Diversity amongst assemblages of the Ediacara Biota varied through time. In particular, there is a well-documented increase in diversity between the oldest Avalon and middle White Sea assemblages followed by an apparent extinction event leading into the youngest Nama assemblage, before the end of the Ediacaran. Several factors have been proposed to explain this later diversity crisis, including variations in preservation, paleogeographic settings, the advent of more complex animals, and/or environmental perturbations. To examine possible causes for the disappearance of taxa between the White Sea and Nama assemblages we compiled a database of global occurrences of soft-bodied taxa from the Ediacara Biota including stratigraphic and paleogeographic distribution, style of preservation, life mode, feeding habit and relative surface area to volume. We find no significant changes in paleogeographic distribution or preservational modes across this boundary, corroborating previous claims that this is a true extinction, rather than a result of the incompleteness of the fossil record. There is also no evidence for preferential survival or loss of specific ecological modes of the Ediacara Biota. Thus, it is unlikely that the White Sea-Nama drop in diversity was driven by competition or changes brought about by the advent of more complex animals. We do find that the taxa that go extinct possess morphologies and behaviors consistent with higher oxygen demands, such as mobility and low surface area relative to volume.

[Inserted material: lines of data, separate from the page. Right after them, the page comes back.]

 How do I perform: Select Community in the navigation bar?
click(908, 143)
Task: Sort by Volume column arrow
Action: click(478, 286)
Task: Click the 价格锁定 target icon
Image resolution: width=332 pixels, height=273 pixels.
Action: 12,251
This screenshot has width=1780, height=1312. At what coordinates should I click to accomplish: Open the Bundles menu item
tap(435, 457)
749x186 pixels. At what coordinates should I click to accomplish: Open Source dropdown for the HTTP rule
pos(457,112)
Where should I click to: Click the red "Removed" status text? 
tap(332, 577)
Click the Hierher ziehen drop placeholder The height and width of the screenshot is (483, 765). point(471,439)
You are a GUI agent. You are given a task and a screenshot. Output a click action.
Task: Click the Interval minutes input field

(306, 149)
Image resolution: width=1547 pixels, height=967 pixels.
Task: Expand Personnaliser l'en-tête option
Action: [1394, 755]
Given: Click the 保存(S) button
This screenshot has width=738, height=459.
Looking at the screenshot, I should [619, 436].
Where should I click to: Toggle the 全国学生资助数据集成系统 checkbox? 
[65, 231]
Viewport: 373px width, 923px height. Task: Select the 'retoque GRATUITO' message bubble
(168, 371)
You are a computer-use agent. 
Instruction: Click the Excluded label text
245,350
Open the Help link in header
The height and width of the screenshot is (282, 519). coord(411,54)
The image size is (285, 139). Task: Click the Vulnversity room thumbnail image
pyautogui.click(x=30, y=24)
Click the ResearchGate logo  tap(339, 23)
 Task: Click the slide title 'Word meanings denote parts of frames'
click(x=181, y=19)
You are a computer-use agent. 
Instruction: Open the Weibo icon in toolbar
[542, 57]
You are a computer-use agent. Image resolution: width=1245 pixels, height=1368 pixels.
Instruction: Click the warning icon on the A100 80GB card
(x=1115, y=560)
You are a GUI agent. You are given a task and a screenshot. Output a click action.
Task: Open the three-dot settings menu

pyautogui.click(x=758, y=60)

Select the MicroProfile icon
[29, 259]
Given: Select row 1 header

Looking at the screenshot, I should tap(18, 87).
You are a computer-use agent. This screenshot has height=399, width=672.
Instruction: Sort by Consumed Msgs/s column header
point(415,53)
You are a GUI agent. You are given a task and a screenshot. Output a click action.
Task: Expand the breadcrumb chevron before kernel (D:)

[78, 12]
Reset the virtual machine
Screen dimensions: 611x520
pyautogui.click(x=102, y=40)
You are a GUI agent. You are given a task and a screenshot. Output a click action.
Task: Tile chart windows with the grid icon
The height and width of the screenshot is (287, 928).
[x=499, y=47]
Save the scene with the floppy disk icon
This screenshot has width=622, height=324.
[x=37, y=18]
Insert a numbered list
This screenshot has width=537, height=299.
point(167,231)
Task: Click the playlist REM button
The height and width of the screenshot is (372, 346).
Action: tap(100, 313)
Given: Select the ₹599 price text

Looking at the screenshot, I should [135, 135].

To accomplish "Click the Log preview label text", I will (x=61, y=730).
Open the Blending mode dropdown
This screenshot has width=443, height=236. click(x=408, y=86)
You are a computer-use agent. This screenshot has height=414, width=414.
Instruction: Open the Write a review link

This is consistent with the preferential loss of energetically demanding forms, potentially correlated with geochemical evidence for a global decrease in the availability of oxygen in the latest Ediacaran. Our analysis suggests that one of the first major extinction events in the history of animal life was the result of major environmental change, similar to Phanerozoic mass extinctions.